Supermanns Höhenflug
Alejandro Toledo verfügt nicht wie Alan García oder Lourdes Flores, die Mitglied der klerikal-konservativen PPC (Partido Popular Cristiano) ist, über eine Partei mit Programm und Apparat, sondern nur über ein Wahlbündnis mit dem nichts sagenden Namen Perú Posible – Mögliches Peru. Dafür konnte er prominente Politiker für seine Liste gewinnen, die sich im Kampf gegen die Diktatur einen Namen gemacht haben. Toledos wichtigste Stütze im Wahlkampf ist zweifellos seine in Belgien geborene Ehefrau Eliane Karp, eine charismatische, intelligente und kompetente Persönlichkeit mit langjährigen Erfahrungen in Entwicklungsprojekten und der Agrarpolitik. Sollte Toledo zum Präsidenten gewählt werden, könnte seine Frau ihn sogar in den Schatten stellen und sich zu einer peruanischen Evita Perón entwickeln.

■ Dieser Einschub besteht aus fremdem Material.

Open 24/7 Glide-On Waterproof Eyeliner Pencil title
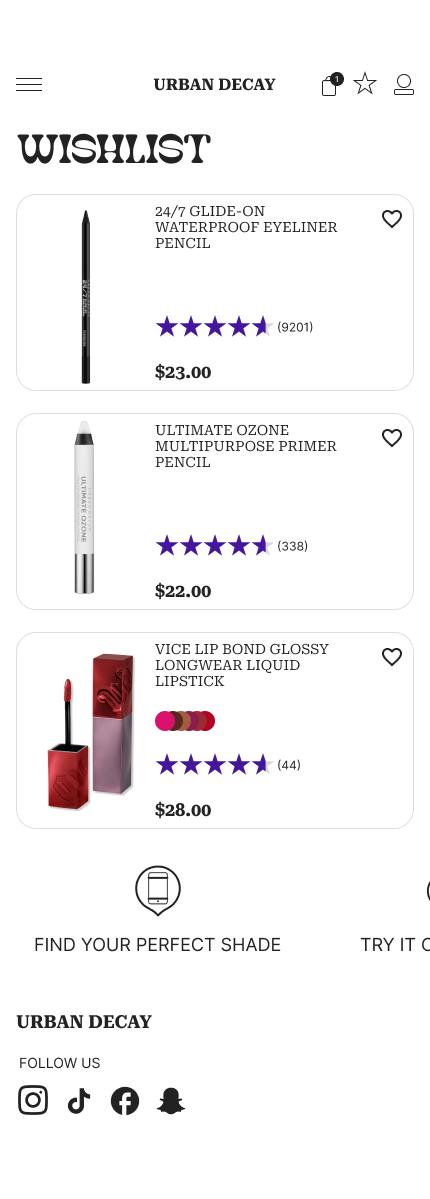This screenshot has height=1199, width=430. pos(246,227)
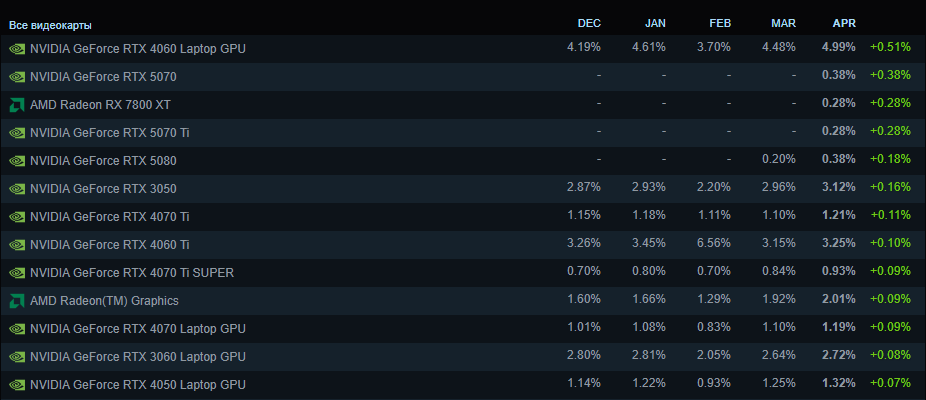
Task: Click the AMD logo next to Radeon(TM) Graphics
Action: 17,300
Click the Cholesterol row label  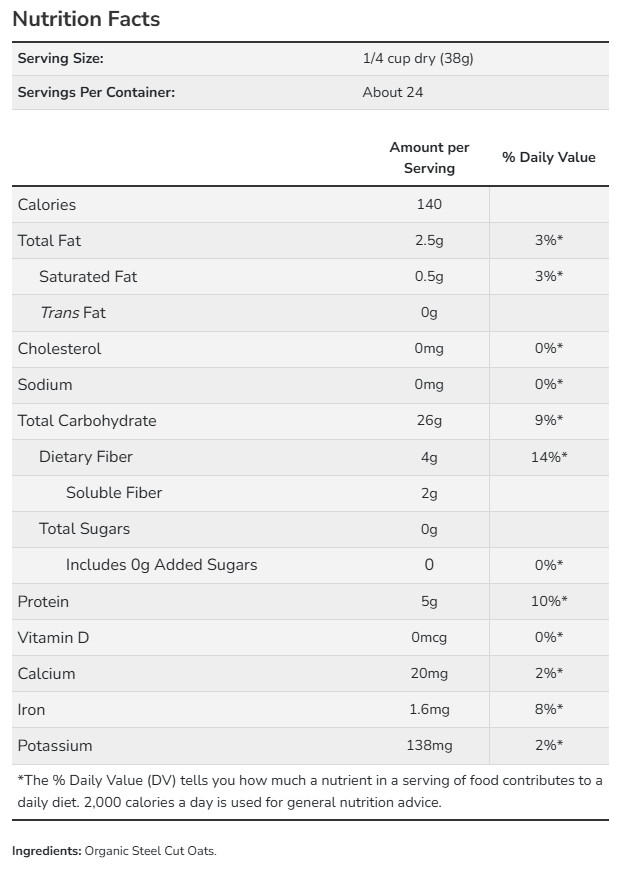[60, 349]
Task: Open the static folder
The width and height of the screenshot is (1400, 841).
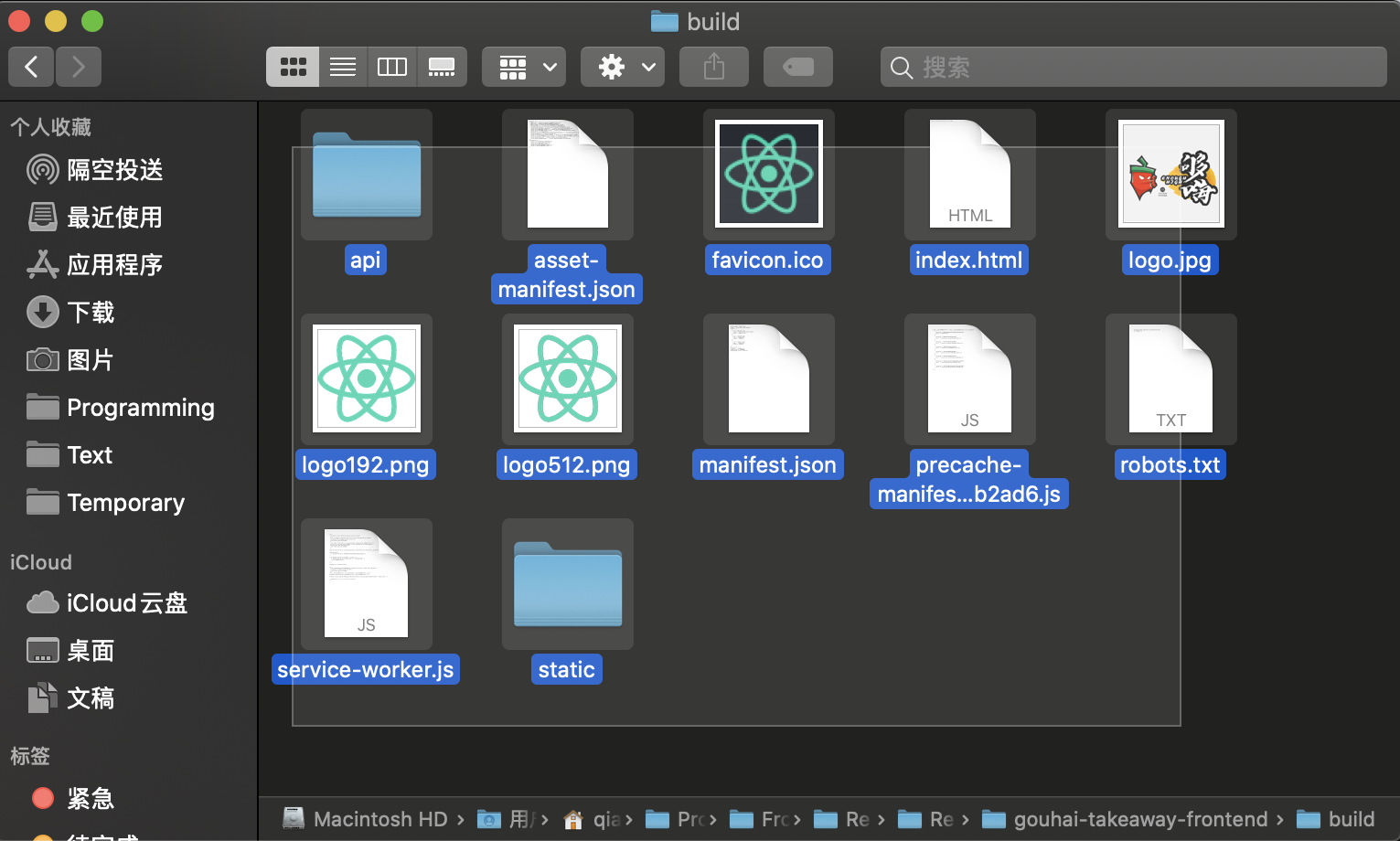Action: [x=567, y=583]
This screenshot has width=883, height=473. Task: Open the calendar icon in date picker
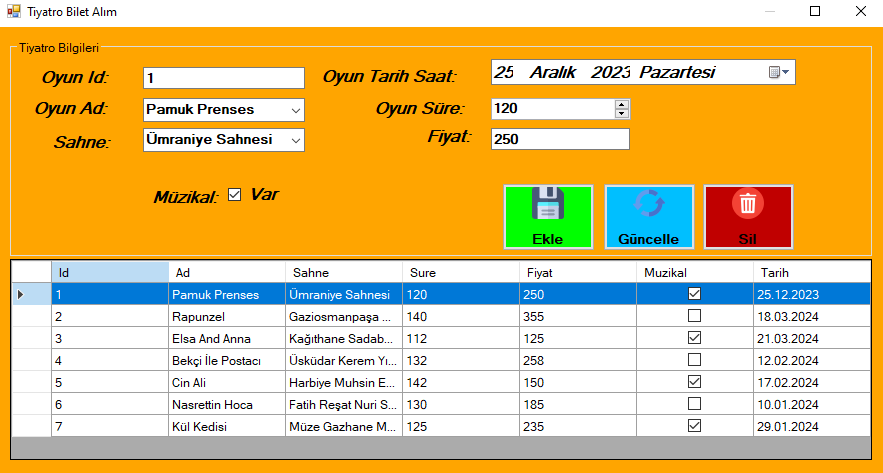click(778, 72)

Als Logo seines Wahlbündnisses hat sich Toledo ein Zahnrad ausgedacht, das – ganz nach dem Beispiel Supermanns – vom ersten Buchstaben seines Nachnamens durchdrungen wird. Ob sein derzeitiger Höhenflug allerdings mit dem der berühmten Comicfigur zu vergleichen ist, werden die letzten beiden Wochen vor den Wahlen zeigen. Toledos derzeit größtes Problem: Auch er erwischte einen schwarzen Tag, und zwar am 16. Oktober 1998. Damals war er zwischen acht Uhr morgens und neun Uhr abends unauffindbar gewesen. Seine Frau hatte die Polizei alarmiert und ein Jahr später die Version verbreitet, ihr Mann sei von Montesinos Geheimdienst entführt, unter Drogen gesetzt und mit Prostituierten gefilmt worden. Nun hat aber die Zeitschrift Caretas aufgedeckt, dass Toledo sich während der fraglichen Zeit zusammen mit drei bisher nicht identifizierten Frauen in verschiedenen Hotels Limas aufhielt. Diese Frauen sollen außerdem von Toledos Kreditkarte in einem großen Geschäftszentrum Gebrauch gemacht haben. Abends landete Toledo in einer Klinik. Eine Analyse ergab Kokainspuren im Urin und Reste eines starken Beruhigungsmittels im Blut des Patienten.
Toledos Version der Geschichte, er sei entführt worden, wird jetzt von seinen GegnerInnen angezweifelt. Zuvor war er wegen einer vermeintlichen unehelichen Tochter schon zu einem Gentest aufgefordert worden. Die Medien stehen dabei eher auf Seiten der Kandidatin Flores, die auch über den größten Werbeetat verfügt. Toledo muss aufpassen. Sonst endet sein Höhenflug so wie die Vorführung der MIG-Jäger.